- **READING PASSAGE**
************

It’s a crucial moment in McCarthy’s career, as it is with respect to the Republican Party’s ascending House majority. The GOP has 222 votes out of 435 in the House, a number sufficient to produce a House speaker, barely, but not enough of one to afford McCarthy the commanding authority he seeks.

For weeks, there have been five Republican House members — Matt Gaetz of Florida, Andy Biggs of Arizona, Bob Good of Virginia, Ralph Norman of South Carolina, and Matt Rosendale of Montana — who have publicly said that they won’t vote for McCarthy as speaker. Five is more than the four McCarthy could afford to bleed and still make it to the speaker’s chair. The objectors had a host of problems with McCarthy, not so much with him personally, but with the set of rules he was proposing in order to run the House.

Essentially, the McCarthy plan was to take the current set of House rules and repurpose them to serve the GOP leadership in the body. The problem is that nobody likes those rules, and nobody should.

McCarthy stood against proposals to make lots of reforms to House rules, like a single-subject rule that would bar the kinds of legislative abuses that led to the recently passed omnibus disaster that floated through the lame-duck session on Capitol Hill. With single-subject, there are no unrelated, mindless riders on legislation that have nothing to do with the point in question and serve partisan ends at the expense of proper public policy.

************

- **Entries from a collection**
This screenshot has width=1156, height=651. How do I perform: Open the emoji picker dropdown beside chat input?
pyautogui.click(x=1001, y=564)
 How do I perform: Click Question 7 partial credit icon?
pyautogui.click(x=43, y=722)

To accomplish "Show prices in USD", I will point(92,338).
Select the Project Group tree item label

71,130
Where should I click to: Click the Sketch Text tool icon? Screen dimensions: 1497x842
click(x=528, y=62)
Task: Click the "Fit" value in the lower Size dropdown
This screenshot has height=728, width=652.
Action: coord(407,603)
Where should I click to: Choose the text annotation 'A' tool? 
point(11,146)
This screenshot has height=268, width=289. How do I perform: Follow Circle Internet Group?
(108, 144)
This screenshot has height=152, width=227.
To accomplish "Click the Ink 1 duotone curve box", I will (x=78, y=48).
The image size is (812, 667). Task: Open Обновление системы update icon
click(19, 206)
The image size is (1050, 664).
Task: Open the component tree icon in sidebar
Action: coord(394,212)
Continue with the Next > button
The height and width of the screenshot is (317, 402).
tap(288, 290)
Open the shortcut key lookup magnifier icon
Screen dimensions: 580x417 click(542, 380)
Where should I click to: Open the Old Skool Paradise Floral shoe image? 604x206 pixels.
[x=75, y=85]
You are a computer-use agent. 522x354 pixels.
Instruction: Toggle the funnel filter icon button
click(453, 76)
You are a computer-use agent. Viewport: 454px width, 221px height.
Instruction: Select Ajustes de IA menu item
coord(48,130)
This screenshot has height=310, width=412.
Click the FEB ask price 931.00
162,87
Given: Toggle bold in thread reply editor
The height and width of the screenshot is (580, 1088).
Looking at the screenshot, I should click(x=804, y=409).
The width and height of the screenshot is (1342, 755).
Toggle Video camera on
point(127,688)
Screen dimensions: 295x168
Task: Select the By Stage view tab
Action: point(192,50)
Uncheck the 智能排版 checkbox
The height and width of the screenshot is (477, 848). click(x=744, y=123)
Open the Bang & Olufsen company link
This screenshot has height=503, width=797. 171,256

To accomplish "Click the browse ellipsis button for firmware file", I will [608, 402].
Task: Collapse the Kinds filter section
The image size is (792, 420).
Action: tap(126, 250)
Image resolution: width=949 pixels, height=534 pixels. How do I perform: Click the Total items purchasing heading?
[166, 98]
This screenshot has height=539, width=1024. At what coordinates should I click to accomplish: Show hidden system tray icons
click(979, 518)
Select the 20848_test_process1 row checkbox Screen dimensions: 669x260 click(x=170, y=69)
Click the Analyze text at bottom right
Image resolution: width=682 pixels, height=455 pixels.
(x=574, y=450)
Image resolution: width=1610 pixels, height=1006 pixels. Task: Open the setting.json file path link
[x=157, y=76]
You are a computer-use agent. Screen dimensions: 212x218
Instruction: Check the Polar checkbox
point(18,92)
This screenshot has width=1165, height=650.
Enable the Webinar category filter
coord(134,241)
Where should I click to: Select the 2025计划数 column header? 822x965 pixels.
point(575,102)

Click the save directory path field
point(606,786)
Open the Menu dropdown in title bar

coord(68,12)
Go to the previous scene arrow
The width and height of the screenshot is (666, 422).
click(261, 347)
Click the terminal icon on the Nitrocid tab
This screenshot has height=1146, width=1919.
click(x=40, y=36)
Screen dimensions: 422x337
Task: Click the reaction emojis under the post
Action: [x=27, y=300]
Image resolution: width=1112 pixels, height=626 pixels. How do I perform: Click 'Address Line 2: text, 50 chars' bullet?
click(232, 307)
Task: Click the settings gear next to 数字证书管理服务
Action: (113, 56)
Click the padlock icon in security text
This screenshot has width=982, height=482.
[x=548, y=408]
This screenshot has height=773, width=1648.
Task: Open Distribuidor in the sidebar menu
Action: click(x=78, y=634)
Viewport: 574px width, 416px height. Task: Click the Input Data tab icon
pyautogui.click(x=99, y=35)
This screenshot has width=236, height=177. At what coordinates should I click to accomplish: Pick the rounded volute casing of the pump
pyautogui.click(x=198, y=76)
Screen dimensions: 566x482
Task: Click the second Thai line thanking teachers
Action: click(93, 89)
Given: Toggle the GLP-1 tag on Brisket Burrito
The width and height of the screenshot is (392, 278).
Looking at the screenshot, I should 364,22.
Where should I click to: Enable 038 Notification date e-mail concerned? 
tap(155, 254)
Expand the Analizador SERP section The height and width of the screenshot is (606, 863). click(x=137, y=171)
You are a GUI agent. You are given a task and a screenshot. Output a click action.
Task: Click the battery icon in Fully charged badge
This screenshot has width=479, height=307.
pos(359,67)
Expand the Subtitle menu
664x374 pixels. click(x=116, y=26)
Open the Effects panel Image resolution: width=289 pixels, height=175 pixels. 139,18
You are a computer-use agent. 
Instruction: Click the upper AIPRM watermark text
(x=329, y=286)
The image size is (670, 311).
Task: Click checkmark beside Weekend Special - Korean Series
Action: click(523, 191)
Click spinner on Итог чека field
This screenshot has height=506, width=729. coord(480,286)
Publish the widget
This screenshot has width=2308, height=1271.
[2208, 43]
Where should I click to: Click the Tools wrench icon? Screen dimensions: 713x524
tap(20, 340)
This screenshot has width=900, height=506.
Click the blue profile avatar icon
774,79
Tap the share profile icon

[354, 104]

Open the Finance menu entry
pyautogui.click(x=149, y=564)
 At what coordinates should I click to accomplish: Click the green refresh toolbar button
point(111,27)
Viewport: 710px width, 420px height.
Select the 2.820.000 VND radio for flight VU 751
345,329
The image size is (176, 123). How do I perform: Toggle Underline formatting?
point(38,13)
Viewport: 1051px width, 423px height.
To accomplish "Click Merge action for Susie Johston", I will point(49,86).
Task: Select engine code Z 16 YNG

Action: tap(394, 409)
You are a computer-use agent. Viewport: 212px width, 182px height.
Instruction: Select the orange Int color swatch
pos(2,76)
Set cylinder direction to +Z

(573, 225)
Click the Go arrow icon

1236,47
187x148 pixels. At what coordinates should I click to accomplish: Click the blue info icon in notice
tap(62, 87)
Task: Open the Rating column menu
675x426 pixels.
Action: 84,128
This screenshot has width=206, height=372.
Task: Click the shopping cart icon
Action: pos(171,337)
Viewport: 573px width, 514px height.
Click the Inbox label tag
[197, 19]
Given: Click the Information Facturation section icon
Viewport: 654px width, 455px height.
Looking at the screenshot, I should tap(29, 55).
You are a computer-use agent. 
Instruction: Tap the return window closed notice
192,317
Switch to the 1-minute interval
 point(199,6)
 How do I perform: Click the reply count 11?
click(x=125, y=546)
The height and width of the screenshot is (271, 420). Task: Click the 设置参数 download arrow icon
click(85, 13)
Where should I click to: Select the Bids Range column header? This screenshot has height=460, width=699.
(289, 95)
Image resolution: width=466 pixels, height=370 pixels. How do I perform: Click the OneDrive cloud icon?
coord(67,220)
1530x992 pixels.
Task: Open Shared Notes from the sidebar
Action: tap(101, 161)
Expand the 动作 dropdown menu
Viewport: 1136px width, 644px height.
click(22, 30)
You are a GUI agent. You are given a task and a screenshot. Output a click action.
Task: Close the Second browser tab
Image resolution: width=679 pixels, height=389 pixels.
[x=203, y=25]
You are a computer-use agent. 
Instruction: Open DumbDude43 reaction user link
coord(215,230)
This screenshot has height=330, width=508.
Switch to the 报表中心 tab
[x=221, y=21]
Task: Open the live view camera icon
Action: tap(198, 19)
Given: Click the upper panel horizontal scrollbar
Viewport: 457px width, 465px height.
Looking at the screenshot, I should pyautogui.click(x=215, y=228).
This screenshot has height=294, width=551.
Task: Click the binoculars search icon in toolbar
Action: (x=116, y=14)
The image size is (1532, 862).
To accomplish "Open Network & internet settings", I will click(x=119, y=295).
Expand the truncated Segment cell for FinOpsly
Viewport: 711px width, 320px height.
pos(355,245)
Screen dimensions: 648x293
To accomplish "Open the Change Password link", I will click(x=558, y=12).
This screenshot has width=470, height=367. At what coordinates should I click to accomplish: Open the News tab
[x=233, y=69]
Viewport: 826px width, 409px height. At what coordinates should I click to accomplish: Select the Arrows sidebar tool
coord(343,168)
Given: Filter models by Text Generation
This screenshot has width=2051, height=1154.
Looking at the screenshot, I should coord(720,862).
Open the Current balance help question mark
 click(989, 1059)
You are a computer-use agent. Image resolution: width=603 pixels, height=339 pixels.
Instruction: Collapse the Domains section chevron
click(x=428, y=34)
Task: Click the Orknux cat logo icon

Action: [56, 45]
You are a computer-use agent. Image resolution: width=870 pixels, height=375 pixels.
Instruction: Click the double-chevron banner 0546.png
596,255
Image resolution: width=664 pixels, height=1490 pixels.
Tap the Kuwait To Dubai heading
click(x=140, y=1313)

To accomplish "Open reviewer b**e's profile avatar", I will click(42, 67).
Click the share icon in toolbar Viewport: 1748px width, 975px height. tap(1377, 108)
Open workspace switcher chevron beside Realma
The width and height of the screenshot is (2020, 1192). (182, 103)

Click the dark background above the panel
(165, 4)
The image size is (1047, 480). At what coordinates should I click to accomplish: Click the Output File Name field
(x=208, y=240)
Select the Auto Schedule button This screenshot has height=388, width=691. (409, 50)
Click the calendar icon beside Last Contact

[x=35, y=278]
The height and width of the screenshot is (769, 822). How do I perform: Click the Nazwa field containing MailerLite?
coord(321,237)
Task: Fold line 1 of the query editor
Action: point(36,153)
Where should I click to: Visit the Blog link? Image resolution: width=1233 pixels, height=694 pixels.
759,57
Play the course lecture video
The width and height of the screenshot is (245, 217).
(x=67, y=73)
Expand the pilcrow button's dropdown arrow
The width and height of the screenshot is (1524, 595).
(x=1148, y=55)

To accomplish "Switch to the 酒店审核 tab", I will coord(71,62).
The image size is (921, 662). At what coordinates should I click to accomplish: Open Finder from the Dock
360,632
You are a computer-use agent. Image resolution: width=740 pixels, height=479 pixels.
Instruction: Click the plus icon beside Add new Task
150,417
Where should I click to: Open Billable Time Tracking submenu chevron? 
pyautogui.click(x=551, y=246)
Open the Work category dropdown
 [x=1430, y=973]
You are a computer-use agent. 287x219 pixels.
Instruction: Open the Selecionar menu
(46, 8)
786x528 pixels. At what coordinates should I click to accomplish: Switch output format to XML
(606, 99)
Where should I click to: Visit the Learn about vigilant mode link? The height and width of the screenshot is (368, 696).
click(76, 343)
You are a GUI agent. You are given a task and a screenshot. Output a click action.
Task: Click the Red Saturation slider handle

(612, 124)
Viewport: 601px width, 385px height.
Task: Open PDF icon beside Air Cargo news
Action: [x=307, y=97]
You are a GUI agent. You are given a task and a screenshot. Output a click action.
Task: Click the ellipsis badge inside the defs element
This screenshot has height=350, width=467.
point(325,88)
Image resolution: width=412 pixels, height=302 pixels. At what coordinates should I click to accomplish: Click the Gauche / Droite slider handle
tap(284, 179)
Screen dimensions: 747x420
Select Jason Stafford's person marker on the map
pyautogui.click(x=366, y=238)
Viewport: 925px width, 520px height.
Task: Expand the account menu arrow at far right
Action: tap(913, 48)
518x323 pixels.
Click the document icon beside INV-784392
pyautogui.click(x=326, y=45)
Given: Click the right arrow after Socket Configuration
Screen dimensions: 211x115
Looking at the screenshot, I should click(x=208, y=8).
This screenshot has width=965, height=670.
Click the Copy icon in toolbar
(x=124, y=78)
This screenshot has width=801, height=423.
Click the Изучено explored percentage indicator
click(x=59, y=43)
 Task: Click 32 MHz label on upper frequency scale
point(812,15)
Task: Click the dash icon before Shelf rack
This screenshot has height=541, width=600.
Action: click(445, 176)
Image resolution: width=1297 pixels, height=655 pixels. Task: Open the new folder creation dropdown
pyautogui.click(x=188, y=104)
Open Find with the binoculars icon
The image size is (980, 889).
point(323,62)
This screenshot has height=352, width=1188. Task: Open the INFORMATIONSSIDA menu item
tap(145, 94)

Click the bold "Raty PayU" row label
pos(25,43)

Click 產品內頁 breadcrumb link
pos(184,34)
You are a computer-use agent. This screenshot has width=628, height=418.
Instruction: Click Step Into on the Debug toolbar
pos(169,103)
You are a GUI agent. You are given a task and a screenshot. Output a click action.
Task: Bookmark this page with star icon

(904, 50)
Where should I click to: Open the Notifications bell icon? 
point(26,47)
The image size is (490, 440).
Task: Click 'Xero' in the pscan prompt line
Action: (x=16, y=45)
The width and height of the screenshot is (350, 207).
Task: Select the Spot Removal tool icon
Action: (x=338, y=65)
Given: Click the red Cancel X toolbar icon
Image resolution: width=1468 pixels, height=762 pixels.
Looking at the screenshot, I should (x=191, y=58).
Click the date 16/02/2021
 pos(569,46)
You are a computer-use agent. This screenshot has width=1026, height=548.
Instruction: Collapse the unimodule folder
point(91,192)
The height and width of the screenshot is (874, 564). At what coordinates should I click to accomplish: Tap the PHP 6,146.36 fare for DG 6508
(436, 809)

************

- **WORK TO DO**
[1] Answer these questions from the passage on McCarthy's speaker bid:
(a) How many House votes does the GOP hold?
(b) How many Republican votes could McCarthy afford to lose and still become speaker?
(c) What rule would bar unrelated riders on legislation?
[2] List every Republican House member in the passage on McCarthy's speaker bid who publicly said they won't vote for McCarthy as speaker, with the state of each.
[3] Copy out the stretch of the passage on McCarthy's speaker bid from "McCarthy stood against" through "proper public policy.".
None of the entries are needed here.

- **FULL SOLUTIONS**
[1]
(a) 222 out of 435
(b) Four
(c) A single-subject rule

[2]
Matt Gaetz of Florida
Andy Biggs of Arizona
Bob Good of Virginia
Ralph Norman of South Carolina
Matt Rosendale of Montana

[3]
McCarthy stood against proposals to make lots of reforms to House rules, like a single-subject rule that would bar the kinds of legislative abuses that led to the recently passed omnibus disaster that floated through the lame-duck session on Capitol Hill. With single-subject, there are no unrelated, mindless riders on legislation that have nothing to do with the point in question and serve partisan ends at the expense of proper public policy.